*** Entries shown ***
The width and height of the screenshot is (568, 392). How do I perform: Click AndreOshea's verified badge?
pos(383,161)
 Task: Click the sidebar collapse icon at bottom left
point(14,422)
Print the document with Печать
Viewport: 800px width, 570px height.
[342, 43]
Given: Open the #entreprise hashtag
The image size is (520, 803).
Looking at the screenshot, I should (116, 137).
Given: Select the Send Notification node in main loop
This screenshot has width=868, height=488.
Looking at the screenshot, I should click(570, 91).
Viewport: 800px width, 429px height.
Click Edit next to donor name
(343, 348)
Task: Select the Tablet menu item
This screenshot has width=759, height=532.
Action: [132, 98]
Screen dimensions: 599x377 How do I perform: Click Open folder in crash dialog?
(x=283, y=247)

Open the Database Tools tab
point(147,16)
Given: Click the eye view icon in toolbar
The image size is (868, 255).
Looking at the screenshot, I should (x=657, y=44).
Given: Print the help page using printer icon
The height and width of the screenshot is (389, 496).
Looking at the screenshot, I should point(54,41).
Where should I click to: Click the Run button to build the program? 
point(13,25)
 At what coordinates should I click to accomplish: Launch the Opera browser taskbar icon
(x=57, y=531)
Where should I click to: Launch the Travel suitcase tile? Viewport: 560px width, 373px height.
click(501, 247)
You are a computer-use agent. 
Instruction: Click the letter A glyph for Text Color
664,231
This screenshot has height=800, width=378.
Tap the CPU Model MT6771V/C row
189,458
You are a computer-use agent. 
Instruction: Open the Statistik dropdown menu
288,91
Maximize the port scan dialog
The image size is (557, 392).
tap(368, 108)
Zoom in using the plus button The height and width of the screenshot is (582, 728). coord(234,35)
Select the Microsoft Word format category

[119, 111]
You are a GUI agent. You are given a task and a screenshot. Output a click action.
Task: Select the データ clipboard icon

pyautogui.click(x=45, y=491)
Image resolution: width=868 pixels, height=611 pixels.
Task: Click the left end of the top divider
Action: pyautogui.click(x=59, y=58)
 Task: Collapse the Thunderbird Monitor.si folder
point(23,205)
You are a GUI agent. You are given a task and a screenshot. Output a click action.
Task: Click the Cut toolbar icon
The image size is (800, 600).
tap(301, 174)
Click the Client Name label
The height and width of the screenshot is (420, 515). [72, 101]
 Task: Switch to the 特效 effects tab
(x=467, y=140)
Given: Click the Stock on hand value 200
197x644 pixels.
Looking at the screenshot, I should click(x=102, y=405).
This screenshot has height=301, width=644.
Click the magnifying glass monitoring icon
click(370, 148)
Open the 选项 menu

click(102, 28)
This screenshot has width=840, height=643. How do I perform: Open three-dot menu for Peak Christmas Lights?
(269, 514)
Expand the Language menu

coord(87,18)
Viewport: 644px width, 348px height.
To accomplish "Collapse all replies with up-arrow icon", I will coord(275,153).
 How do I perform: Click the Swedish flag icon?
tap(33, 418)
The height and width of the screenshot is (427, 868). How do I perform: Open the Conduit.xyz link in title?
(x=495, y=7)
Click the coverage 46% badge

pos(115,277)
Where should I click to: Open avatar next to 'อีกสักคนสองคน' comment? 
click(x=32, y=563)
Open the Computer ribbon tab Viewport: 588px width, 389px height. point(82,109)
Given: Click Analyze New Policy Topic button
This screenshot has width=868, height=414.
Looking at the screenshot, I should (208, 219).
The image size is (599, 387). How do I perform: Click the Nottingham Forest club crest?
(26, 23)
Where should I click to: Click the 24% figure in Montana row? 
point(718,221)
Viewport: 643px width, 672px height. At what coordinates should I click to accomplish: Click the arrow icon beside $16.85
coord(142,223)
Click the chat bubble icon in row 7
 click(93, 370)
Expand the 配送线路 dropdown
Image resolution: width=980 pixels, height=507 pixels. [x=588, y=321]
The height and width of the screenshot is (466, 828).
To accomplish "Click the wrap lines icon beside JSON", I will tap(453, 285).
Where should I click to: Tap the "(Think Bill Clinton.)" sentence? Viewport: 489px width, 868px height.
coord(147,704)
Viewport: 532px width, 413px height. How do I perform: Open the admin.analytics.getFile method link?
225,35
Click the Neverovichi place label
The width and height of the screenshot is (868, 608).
***
Problem details: Show every line in the entries above that contains the string "with".

Task answer:
Print the document with Печать
To accomplish "Collapse all replies with up-arrow icon", I will coord(275,153).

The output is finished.